Jonathan Bogan, MD

Dr. Bogan’s laboratory studies molecular mechanisms controlling GLUT4 glucose transporter targeting in adipose and muscle cells. In cell types, insulin stimulates glucose uptake by translocating GLUT4 from intracellular membranes to the cell surface. Understanding how this occurs has been a longstanding puzzle. Dr. Bogan and his coworkers identified proteins that sequester GLUT4 in nonendosomal, intracellular vesicles in the absence of insulin. Insulin then acts on these proteins to mobilize GLUT4 to the cell surface. This action is coordinated with other insulin signals that act on GTPases to direct vesicle targeting.
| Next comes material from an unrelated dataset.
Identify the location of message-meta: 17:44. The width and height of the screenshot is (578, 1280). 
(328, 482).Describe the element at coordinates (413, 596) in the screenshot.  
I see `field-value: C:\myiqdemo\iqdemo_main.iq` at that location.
Current work is directed to understand the biochemical mechanisms involved in this response, including phosphorylation, GTPase signaling, and ubiquitin-like modification pathways.
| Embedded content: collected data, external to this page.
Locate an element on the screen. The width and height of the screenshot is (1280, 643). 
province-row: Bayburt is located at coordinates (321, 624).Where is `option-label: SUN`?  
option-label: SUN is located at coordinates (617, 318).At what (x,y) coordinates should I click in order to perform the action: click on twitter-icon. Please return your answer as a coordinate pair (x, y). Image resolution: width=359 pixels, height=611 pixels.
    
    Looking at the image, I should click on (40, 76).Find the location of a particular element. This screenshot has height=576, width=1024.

Much current work in the laboratory focuses on a proteolytic mechanism that regulates glucose uptake in fat and muscle. Previous work identified the TUG protein as a critical regulator of GLUT4 targeting, which limits cell-surface GLUT4 and glucose uptake in cells not stimulated with insulin. TUG traps GLUT4 in non-endosomal vesicles, bound at the Golgi matrix and endoplasmic-reticulum intermediate compartment, and insulin triggers site-specific endoproteolytic cleavage of TUG to liberate these vesicles for translocation to the cell surface. GLUT4 and other vesicle cargoes are then maintained at the cell surface by cycling through endosomes until insulin levels falls and the cargoes are re-sequestered. TUG cleavage generates an N-terminal product that functions as a novel ubiquitin-like protein modifier, implicating new enzymatic activities in insulin action. In mice, this proteolytic pathway controls whole-body and muscle-specific glucose uptake, and data show that vesicle cargoes other than GLUT4 regulate vasopressin action. In addition, the TUG C-terminal product enters the nucleus and regulates gene expression to control fatty acid oxidation, thermogenesis, and overall energy expenditure. Thus, regulated TUG cleavage and vesicle translocation coordinates distinct physiologic outputs, and dysregulation of this pathway may contribute to multiple aspects of the metabolic syndrome and obesity.
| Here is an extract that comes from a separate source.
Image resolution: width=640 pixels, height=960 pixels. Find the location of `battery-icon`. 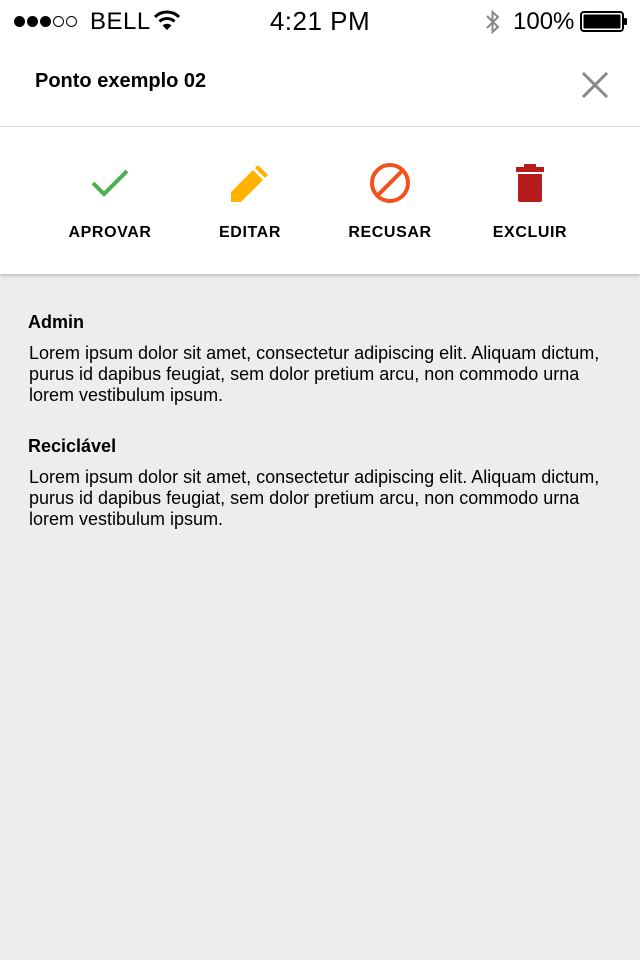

The pathway that is utilized by GLUT4 is likely one instance of a general pathway to regulate the cell surface targeting of physiologically-important membrane proteins in response to extracellular stimuli. This may involve unconventional secretion of proteins by a Golgi-bypass mechanism, in which proteins are mobilized from the early secretory pathway directly to the plasma membrane. Work on GLUT4 targeting may thus have far-reaching implications for a wide range of physiology. Ongoing work also seeks to understand how particular cells, such as those expressing GLUT4, co-opt general trafficking mechanisms that are present ubiquitously. These studies use a combination of biochemical and cell biological approaches, live cell imaging, genetically engineered mice and studies of organism-level metabolism and physiology.